*** GIVEN PASSAGE ***

Once Mursi took to the podium, and in the introduction of his speech referenced the Four Righteous Caliphs – who are rejected by Shiites – he went on to comment on the situation in Syria, calling on the international community to help the Syrian people topple Bashar al-Assad, an Iranian ally. However, Iranians official media distorted Mursi’s speech, mistranslating it and included issues which Mursi did not address, including Bahrain. This followed the publication of a false – according to the Egyptian presidency – interview with an Iranian media outlet during which Mursi allegedly said he would normalize relations with Tehran.
In reality, the dispute is not between individual leaders, or over differences of opinion regarding slogans and proposals; rather it is the competition of two regional powers that have been unable to overcome their differences. Egypt and Iran have disagreed since the rise of Nasserism and the tide of Arab nationalism, which Iran saw as a challenge to its interests in the Gulf. Even after relations between Iran and Egypt improved during the era of the Shah and Sadat, Egypt – as a country and society – remained unable to communicate with Iran due to cultural differences, including language and religious practice, not to mention the geographic distance between the two countries.
In my opinion, the Iranian regime’s passion for the idea of normalizing relations with Egypt over the past few months has caused it to forget an important truth: that the obstacles to Egypt – Iranian relations reflect a lack of common interests. Tehran’s problem is that it wants Egypt to become another Syria, and it views Egypt like Hezbollah and Hamas, who supported Iran in return for assistance. The Iranian regime wants a follower that will support its ambitions; it did not realize that Egypt has its own interests. In addition to this, the Tehran regime is relying on the fact that it has been close to the Muslim Brotherhood organization since the revolution, and that it has relations with figures such as Kamal el-Helbawy or Fahmy Howeidy. However, it has forgotten that the Brotherhood is now in government, not an opposition group seeking external support, and therefore it seeks to put Egyptian interests first.

*** End of GIVEN PASSAGE ***
*** DATASET CONTENT ***

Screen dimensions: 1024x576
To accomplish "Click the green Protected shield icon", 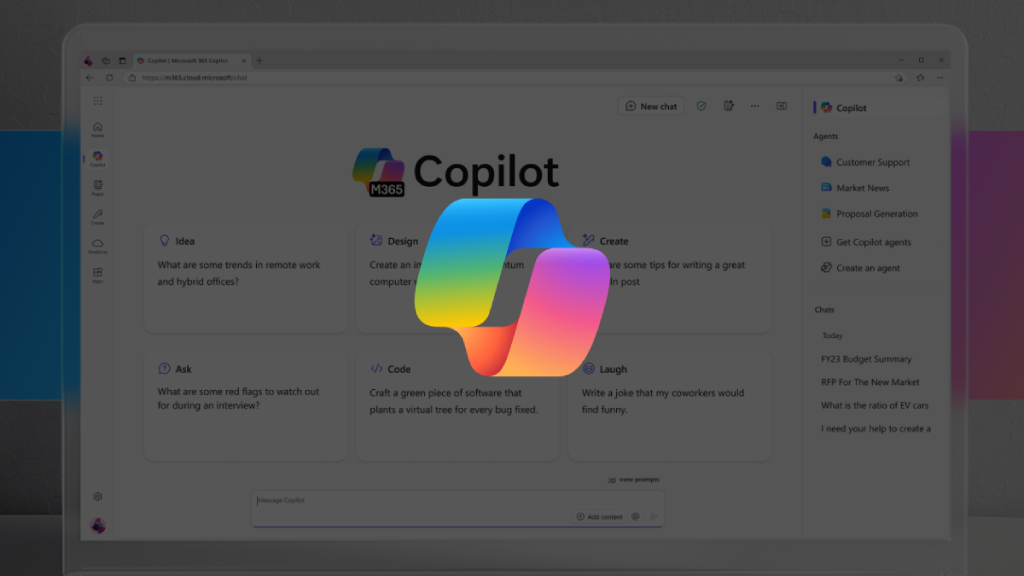I will [x=701, y=106].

*** End of DATASET CONTENT ***

REQUIRED ACTION 1: According to the passage on Egyptian–Iranian relations, which two figures is the Iranian regime said to have relations with?
REQUIRED ACTION 2: Transcribe the passage on Egyptian–Iranian relations from "In reality, the" to "the two countries.".
REQUIRED ACTION 3: Carry on the passage on Egyptian–Iranian relations from the point where it ends.

RESPONSE 1: Kamal el-Helbawy and Fahmy Howeidy.

RESPONSE 2:
In reality, the dispute is not between individual leaders, or over differences of opinion regarding slogans and proposals; rather it is the competition of two regional powers that have been unable to overcome their differences. Egypt and Iran have disagreed since the rise of Nasserism and the tide of Arab nationalism, which Iran saw as a challenge to its interests in the Gulf. Even after relations between Iran and Egypt improved during the era of the Shah and Sadat, Egypt – as a country and society – remained unable to communicate with Iran due to cultural differences, including language and religious practice, not to mention the geographic distance between the two countries.

RESPONSE 3:
Moreover, the Iranians have forgotten that the second largest parliamentary force in Egypt – the Salafis – is against reconciliation. The Brotherhood has so far tried to avoid inciting its Salafi allies. In addition, the Brotherhood ultimately plays a leading religious (Sunni) role for the Arab and Islamic world, while the Iranians are perceived, rightly or wrongly, to represent the region’s Shiites.
In addition to this, Egypt today has strategic and business interests with neighboring countries like Saudi Arabia, exceeding even those under the previous Egyptian regime. These are more substantial than any justification for rapprochement with Tehran. Ultimately the new Egyptian regime, which rests on its political/religious legitimacy, finds itself in a state of competition or confrontation with the Iranian regime because they are fighting over a single source of legitimacy. As a result of the Iranian regime’s keenness to normalize relations with Egypt and because it wants to impose its political agenda, Tehran has failed to understand this.